Einem Bericht der Zeitung El Universo zufolge wird der Wikileaksgründer inzwischen als Julian Paul Assange mit der Nummer 1729926483 im Zivilregister des südamerikanischen Landes geführt. Assange habe im September 2017 die ecuadorianische Staatsbürgerschaft beantragt, sagte Außenministerin María Fernanda Espinosa am Donnerstag in Quito. Dem Zeitungsbericht zufolge wurde der Pass am 21. Dezember 2017 ausgestellt.

In Pichincha eingebürgert

Unter dem linken Präsidenten Rafael Correa wollte Ecuador mit dem Asyl für den wegen seiner Veröffentlichungen umstrittenen Assange unterstreichen, dass man eine Politik der "Verteidigung von Menschenrechten" verfolge und politisch Verfolgten Schutz gewähre. Correas Nachfolger Lenín Moreno würde den Zustand gerne beenden - das Asyl und dessen Kosten führen immer wieder zu innenpolitischem Streit. Mit der Vergabe der Staatsbürgerschaft gewährt Ecuador nun nicht mehr einem fremden Staatsbürger Asyl, sondern schützt einen eigenen Bürger in der Botschaft.
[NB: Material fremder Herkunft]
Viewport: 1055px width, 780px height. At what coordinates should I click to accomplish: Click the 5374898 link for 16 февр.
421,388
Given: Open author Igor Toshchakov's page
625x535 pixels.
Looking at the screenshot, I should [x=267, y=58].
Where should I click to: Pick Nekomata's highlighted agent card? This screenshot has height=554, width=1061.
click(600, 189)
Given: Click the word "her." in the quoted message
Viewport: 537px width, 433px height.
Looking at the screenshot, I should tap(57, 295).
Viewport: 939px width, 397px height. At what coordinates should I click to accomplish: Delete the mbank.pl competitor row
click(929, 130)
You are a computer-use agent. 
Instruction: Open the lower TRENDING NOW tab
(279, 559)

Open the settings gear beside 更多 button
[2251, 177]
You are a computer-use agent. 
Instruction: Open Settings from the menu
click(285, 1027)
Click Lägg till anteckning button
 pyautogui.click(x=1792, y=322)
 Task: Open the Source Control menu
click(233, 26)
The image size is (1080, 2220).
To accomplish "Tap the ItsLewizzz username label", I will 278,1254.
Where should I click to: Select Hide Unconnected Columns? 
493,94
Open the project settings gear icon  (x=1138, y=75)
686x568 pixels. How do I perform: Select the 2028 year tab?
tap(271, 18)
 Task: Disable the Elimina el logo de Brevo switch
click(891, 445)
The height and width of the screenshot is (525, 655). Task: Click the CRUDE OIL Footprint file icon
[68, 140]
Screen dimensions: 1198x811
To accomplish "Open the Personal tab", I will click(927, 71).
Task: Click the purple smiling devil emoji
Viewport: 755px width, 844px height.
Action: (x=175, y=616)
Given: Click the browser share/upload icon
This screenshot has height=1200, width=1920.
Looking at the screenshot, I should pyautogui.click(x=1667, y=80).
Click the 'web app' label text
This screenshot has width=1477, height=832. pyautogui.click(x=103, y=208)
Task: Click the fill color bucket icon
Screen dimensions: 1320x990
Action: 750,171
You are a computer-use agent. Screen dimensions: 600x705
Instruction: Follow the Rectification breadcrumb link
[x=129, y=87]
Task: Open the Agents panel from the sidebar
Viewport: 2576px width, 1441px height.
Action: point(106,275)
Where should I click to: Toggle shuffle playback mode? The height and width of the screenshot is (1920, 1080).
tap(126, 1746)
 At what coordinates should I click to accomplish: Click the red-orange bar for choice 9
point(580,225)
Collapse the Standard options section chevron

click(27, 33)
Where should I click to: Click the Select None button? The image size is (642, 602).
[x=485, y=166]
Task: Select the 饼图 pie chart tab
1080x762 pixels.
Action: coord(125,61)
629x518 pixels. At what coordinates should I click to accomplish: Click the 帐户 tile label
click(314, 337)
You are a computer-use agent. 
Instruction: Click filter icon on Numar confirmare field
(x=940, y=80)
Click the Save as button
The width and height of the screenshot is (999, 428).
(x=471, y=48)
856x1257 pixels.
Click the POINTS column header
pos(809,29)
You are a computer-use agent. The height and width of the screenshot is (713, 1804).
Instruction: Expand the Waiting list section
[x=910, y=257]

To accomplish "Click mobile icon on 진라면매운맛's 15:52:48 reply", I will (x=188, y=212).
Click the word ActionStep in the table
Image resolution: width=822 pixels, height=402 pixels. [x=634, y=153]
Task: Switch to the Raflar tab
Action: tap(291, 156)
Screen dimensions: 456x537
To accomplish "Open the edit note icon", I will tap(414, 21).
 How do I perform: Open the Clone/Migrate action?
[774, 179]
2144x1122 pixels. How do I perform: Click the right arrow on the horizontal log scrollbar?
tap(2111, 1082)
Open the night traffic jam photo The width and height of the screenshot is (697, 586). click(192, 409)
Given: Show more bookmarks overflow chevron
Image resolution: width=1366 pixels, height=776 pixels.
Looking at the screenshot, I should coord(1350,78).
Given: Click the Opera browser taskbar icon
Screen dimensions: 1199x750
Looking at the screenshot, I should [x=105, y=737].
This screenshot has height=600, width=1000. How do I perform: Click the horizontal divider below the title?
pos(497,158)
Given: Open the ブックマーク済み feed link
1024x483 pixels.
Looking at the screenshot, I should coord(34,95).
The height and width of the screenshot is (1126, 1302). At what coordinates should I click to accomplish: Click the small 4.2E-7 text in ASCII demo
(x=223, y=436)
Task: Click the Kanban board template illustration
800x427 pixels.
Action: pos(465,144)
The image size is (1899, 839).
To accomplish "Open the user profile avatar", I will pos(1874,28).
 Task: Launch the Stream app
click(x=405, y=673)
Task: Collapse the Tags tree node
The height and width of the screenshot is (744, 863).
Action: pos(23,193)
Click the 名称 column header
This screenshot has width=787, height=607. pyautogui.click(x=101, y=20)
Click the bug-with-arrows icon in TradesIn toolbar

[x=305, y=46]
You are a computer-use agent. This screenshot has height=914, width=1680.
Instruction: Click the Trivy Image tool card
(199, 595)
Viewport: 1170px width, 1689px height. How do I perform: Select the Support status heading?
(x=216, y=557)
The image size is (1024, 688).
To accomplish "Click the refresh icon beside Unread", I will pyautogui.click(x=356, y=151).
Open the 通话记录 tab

Assange veröffentlichte bei Twitter ein Foto, auf dem er das Trikot der Nationalmannschaft des südamerikanischen Landes trägt. Die Anfangsziffer 17 in Assanges Ausweisnummer wird eigentlich an Ecuadorianer vergeben, die in der Hauptstadtprovinz Pichincha geboren wurden. Die Ausweisnummern von Ausländern, die mindestens seit fünf Jahren im Land leben, beginnen mit 30.

Assange will sich raushalten

Die ecuadorianische Regierung hatte mitgeteilt, sie strebe ein Vermittlungsverfahren an, um den Aufenthalt Assanges zu beenden. Außenministerin Espinosa sagte in Quito, man stehe in "ständigem Kontakt" mit der britischen Regierung. "Wir haben ein enormes Interesse, eine endgültige Lösung für den Fall Assange zu erreichen", sagte sie. Eine Person oder ein Drittland könnte vermitteln - die harte Haltung Londons macht auch diese Option unwahrscheinlich. In einer offiziellen Stellungnahme hieß es am Mittwoch, Assange habe auf Bitte der ecuadorianischen Regierung zugesagt, sich nicht in die Angelegenheit zu seinem Asyl-Status einzumischen.